Stored records:

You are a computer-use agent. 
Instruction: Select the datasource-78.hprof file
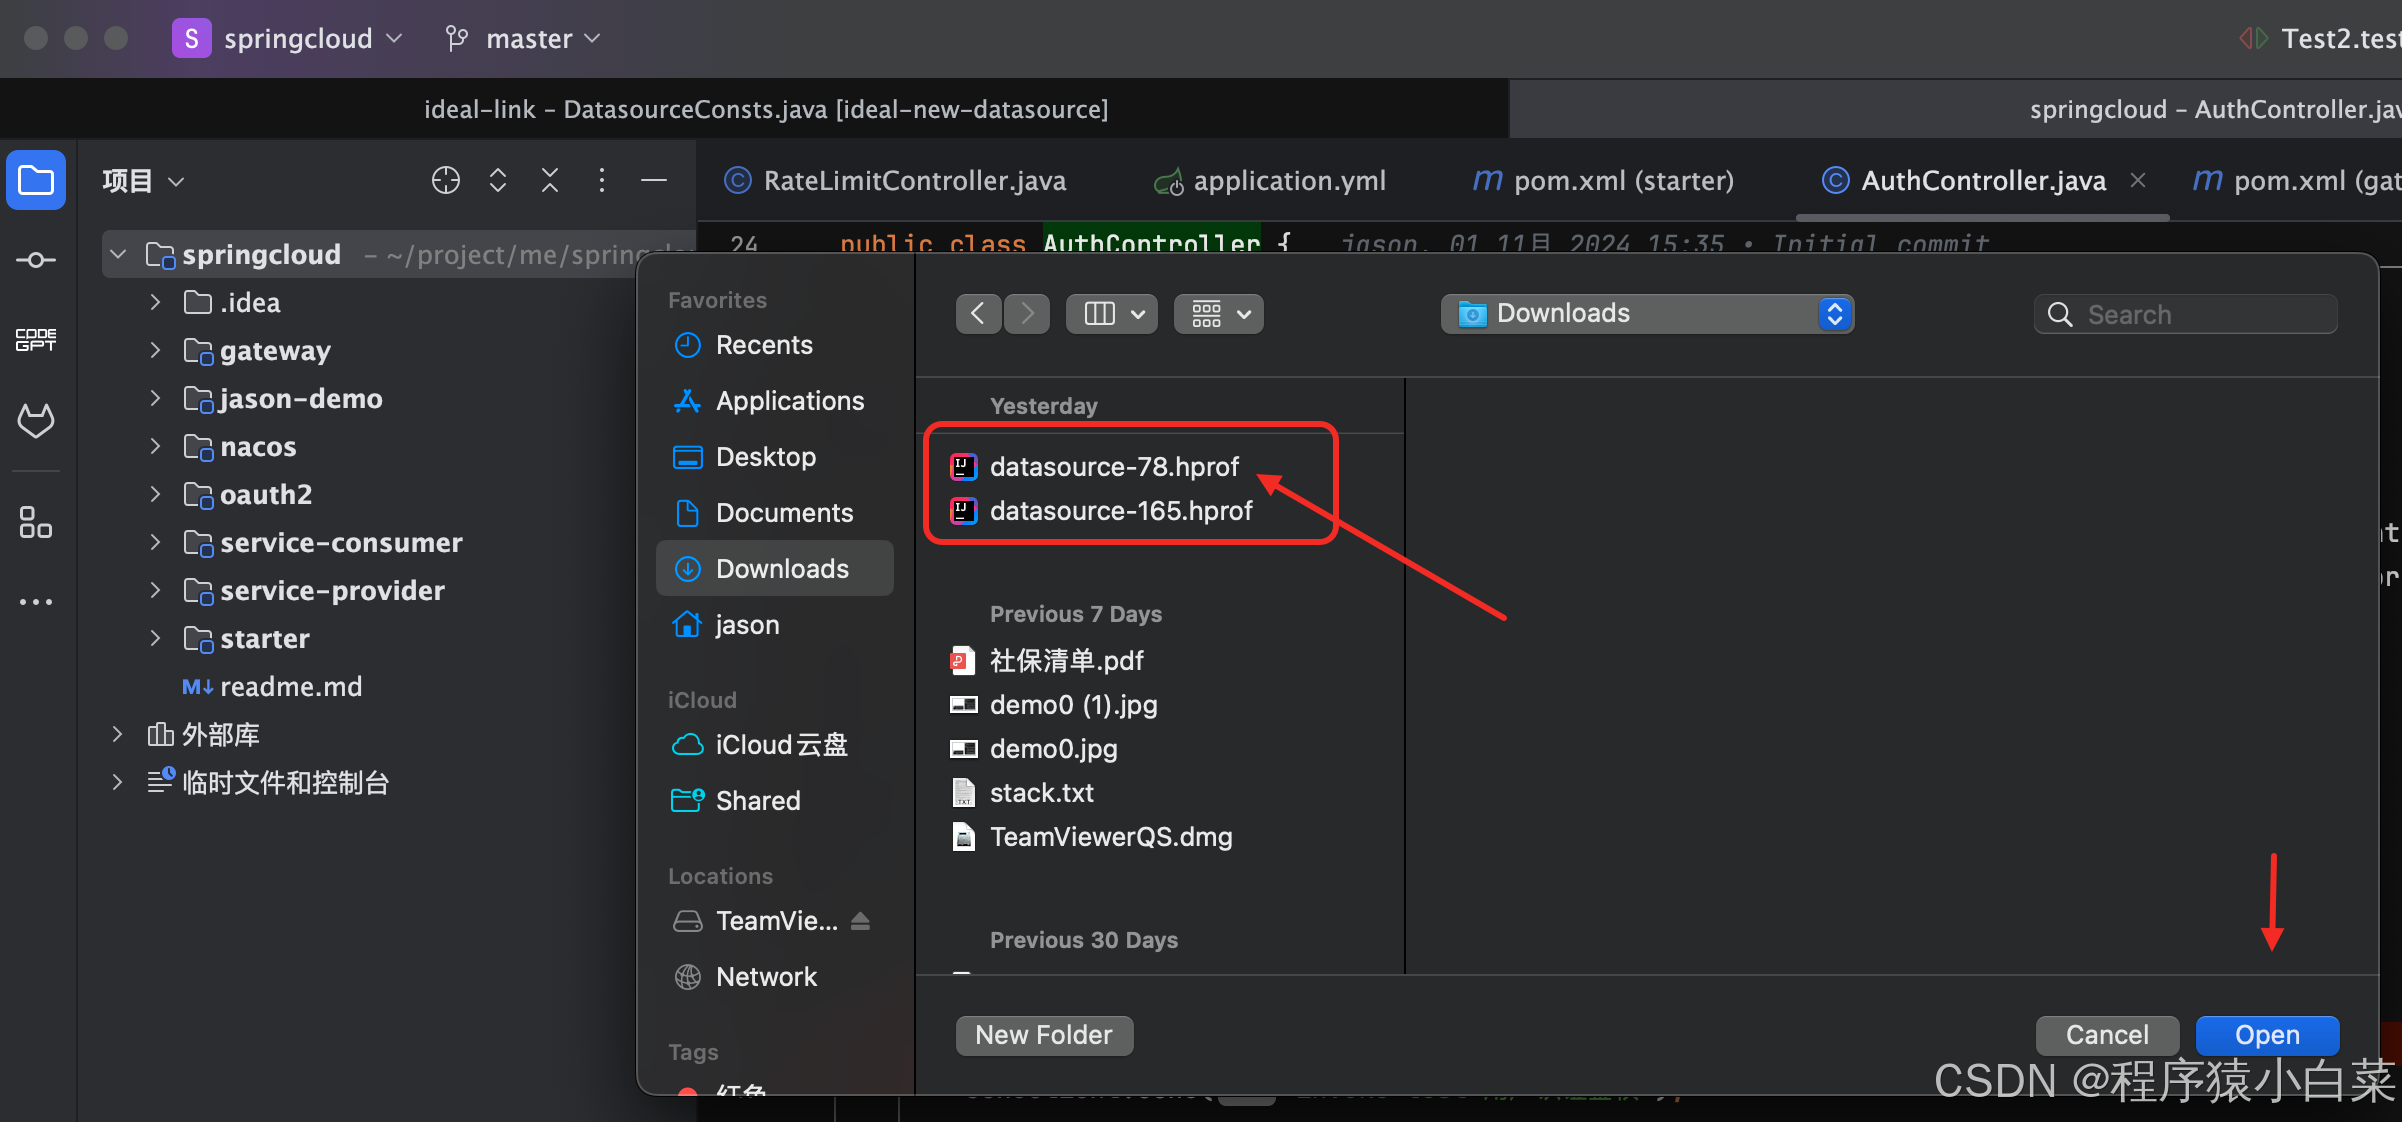[x=1114, y=467]
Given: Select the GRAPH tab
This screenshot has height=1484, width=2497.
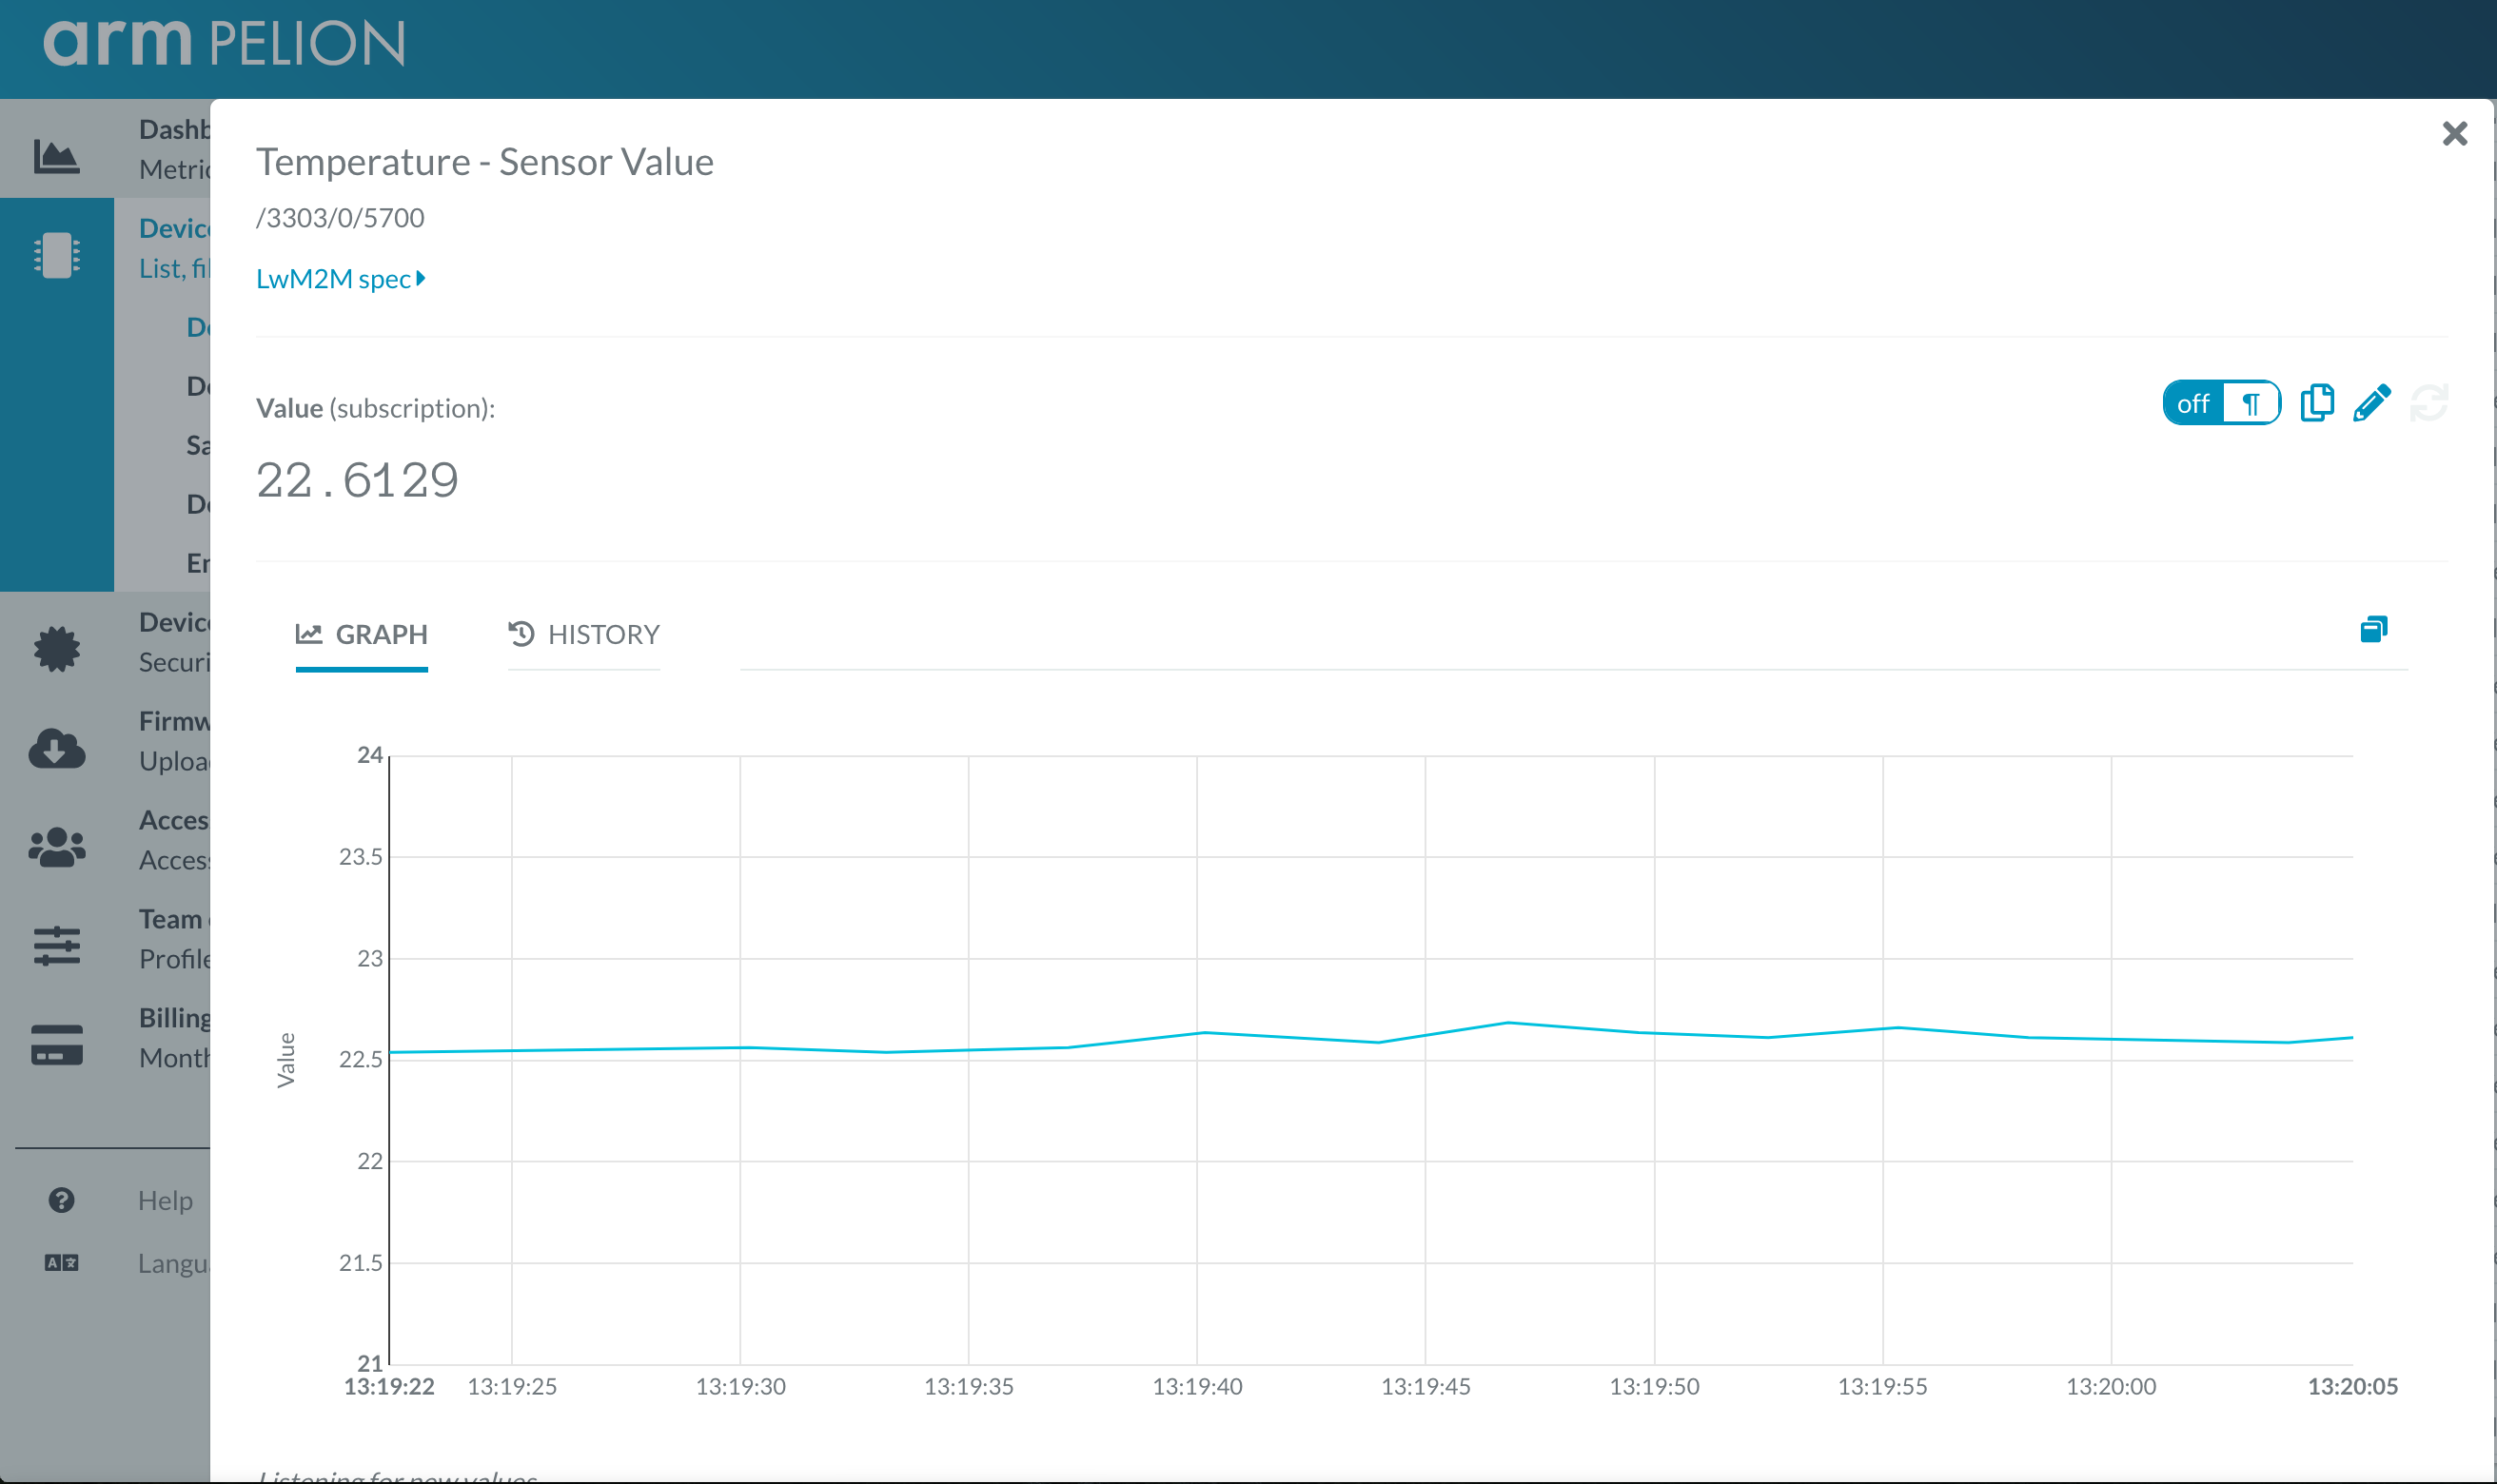Looking at the screenshot, I should point(362,634).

▶ Your instructions: An exact restatement of the lines from the one holding "Instruction: Select the" through the end of the entries, both ends included, is the whole answer. Pictures stay out.

▶ Reply:
Instruction: Select the datasource-78.hprof file
[x=1114, y=467]
Given: Select the GRAPH tab
This screenshot has height=1484, width=2497.
Looking at the screenshot, I should point(362,634).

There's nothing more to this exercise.